WHAT NEEDS TO BE DONE: From the entries that follow, extract each line holding the string "will".

DATASET EXCERPTS:
************

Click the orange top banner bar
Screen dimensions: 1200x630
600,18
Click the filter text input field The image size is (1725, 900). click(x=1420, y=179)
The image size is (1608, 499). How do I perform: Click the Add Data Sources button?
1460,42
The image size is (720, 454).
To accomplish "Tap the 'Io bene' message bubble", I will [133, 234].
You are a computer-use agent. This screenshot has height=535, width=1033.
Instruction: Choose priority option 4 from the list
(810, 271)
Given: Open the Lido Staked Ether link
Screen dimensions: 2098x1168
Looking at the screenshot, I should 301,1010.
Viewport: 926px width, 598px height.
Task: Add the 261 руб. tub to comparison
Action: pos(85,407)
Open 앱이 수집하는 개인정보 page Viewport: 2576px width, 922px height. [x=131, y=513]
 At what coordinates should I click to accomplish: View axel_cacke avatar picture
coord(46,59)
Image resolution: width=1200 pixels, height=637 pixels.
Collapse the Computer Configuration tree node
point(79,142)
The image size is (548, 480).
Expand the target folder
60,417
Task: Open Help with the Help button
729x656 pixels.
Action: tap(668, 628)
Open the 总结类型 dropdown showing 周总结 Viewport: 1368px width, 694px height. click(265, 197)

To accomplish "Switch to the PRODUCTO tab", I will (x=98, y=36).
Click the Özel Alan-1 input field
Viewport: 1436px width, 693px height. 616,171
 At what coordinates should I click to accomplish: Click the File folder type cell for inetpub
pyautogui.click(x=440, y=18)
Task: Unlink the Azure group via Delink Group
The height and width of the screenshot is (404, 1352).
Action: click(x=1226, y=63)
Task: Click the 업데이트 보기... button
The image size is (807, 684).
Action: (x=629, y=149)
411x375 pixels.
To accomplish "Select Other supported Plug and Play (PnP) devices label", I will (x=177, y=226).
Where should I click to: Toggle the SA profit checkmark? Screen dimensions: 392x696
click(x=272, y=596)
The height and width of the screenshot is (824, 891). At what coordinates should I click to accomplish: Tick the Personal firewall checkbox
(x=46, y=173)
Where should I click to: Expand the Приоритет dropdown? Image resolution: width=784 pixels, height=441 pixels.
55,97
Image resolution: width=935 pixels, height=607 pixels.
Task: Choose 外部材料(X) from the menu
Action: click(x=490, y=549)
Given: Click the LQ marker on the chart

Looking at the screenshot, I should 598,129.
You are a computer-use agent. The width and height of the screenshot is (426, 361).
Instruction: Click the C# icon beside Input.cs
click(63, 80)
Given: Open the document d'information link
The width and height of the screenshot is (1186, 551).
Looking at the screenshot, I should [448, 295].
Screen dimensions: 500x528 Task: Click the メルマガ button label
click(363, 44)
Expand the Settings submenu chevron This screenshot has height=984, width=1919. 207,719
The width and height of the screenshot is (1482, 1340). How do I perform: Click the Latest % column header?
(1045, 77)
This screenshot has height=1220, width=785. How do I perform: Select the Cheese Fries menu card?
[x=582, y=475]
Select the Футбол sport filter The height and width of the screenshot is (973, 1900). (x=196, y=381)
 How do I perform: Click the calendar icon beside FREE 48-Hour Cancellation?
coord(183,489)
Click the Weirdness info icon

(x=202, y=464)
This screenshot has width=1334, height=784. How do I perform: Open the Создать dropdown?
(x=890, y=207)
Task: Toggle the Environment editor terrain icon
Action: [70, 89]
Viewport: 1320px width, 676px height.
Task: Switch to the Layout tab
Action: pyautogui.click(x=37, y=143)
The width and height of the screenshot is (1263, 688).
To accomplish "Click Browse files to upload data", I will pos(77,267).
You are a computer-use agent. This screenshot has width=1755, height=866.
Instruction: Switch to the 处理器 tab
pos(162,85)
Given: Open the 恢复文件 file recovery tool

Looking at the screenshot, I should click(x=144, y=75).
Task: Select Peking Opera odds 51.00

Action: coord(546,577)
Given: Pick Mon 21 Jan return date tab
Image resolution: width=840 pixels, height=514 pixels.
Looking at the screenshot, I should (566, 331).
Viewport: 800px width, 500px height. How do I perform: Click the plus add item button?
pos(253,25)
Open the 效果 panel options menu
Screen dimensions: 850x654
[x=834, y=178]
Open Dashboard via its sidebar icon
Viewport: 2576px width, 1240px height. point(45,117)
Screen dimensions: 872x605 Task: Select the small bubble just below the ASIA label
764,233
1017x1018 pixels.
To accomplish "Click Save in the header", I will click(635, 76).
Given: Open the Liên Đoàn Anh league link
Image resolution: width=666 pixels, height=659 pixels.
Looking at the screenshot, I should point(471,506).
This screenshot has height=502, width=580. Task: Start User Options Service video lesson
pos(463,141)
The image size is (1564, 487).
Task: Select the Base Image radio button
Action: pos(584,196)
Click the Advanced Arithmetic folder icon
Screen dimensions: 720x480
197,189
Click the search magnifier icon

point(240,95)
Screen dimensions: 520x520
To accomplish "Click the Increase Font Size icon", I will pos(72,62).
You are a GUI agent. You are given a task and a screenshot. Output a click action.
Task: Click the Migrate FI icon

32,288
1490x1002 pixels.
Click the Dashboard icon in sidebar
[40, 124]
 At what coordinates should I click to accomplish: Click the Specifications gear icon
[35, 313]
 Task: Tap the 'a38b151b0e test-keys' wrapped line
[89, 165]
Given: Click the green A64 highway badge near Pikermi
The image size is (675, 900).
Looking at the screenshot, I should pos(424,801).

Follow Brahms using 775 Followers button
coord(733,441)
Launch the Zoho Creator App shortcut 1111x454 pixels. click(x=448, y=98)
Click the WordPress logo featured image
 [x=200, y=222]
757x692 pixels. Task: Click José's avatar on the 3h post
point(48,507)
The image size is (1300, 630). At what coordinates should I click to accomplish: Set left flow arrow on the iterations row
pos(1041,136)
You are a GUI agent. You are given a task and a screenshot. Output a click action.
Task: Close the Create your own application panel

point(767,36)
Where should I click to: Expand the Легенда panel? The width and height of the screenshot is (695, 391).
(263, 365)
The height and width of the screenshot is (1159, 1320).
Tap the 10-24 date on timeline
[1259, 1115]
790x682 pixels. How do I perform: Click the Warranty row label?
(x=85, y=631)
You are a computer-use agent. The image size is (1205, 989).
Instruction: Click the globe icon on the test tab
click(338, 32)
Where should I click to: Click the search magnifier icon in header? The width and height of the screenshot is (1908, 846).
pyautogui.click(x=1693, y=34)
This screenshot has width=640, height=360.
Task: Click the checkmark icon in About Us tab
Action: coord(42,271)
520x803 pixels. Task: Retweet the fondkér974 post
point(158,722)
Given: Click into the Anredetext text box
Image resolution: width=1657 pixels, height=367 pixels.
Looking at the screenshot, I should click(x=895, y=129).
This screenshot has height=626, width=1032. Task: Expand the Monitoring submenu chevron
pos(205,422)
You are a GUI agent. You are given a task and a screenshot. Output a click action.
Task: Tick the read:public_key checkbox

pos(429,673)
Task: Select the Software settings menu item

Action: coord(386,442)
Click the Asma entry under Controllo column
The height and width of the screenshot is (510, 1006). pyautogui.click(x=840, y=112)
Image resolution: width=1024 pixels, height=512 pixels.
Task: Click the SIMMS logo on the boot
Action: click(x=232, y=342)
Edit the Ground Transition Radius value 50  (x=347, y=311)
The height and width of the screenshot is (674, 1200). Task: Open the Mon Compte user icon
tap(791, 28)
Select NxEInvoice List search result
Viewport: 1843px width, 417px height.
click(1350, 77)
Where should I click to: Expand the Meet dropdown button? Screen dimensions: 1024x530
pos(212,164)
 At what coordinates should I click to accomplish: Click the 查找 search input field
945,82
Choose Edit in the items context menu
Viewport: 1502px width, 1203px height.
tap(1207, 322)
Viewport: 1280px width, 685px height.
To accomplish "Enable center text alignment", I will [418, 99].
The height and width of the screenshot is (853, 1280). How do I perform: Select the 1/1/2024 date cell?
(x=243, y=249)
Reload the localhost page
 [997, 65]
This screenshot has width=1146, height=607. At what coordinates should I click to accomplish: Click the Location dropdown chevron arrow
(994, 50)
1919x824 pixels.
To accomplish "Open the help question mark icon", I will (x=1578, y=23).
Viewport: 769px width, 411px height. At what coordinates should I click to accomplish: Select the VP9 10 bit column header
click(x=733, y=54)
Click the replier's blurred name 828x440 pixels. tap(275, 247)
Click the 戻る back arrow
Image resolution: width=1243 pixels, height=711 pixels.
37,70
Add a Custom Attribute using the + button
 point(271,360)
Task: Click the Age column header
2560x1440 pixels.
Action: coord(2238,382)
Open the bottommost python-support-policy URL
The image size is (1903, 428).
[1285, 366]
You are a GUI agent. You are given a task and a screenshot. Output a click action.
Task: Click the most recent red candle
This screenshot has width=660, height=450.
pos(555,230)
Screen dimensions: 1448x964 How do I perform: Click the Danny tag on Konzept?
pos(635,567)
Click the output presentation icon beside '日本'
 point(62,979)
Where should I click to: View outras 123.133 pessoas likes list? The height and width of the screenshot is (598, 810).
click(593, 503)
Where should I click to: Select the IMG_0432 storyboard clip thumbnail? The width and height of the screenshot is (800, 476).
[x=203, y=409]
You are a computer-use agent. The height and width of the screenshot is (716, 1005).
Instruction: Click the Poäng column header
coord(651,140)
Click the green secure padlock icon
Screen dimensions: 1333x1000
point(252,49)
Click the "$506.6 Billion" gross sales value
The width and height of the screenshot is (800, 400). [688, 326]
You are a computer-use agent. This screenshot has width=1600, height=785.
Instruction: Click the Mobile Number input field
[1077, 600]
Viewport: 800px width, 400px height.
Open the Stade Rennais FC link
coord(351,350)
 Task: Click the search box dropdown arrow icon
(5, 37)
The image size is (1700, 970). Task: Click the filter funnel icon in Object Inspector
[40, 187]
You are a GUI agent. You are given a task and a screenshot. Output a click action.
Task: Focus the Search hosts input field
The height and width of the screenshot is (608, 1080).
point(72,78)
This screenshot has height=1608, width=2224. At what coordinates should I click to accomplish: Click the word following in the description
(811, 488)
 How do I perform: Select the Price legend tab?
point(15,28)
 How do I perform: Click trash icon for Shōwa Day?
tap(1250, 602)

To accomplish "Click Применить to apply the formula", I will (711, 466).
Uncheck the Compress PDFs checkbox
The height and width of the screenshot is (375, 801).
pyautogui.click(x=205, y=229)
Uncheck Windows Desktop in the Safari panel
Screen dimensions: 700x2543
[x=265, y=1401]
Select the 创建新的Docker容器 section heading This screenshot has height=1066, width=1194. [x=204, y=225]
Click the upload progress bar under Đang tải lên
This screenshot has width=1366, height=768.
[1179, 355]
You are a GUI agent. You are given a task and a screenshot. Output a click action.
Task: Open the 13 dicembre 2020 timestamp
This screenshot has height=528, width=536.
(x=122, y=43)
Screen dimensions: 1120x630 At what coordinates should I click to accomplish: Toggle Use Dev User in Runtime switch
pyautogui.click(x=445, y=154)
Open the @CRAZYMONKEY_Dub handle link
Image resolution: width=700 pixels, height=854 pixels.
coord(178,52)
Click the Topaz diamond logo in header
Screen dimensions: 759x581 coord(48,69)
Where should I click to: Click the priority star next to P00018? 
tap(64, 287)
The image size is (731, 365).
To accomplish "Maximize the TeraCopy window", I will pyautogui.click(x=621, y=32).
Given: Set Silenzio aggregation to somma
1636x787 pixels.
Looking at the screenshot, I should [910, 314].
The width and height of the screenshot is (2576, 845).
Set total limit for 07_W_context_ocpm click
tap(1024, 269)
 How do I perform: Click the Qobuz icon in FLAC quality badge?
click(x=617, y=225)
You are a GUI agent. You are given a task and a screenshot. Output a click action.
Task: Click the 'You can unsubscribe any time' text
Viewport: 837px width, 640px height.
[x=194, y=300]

************

TASK OUTPUT:
To accomplish "Tap the 'Io bene' message bubble", I will [133, 234].
To accomplish "Switch to the PRODUCTO tab", I will (x=98, y=36).
To accomplish "Select Other supported Plug and Play (PnP) devices label", I will (x=177, y=226).
To accomplish "Click Browse files to upload data", I will pos(77,267).
To accomplish "Click Save in the header", I will click(635, 76).
To accomplish "Click the Increase Font Size icon", I will pos(72,62).
To accomplish "Enable center text alignment", I will [418, 99].
To accomplish "Open the help question mark icon", I will (x=1578, y=23).
To accomplish "Click Применить to apply the formula", I will (711, 466).
To accomplish "Maximize the TeraCopy window", I will pyautogui.click(x=621, y=32).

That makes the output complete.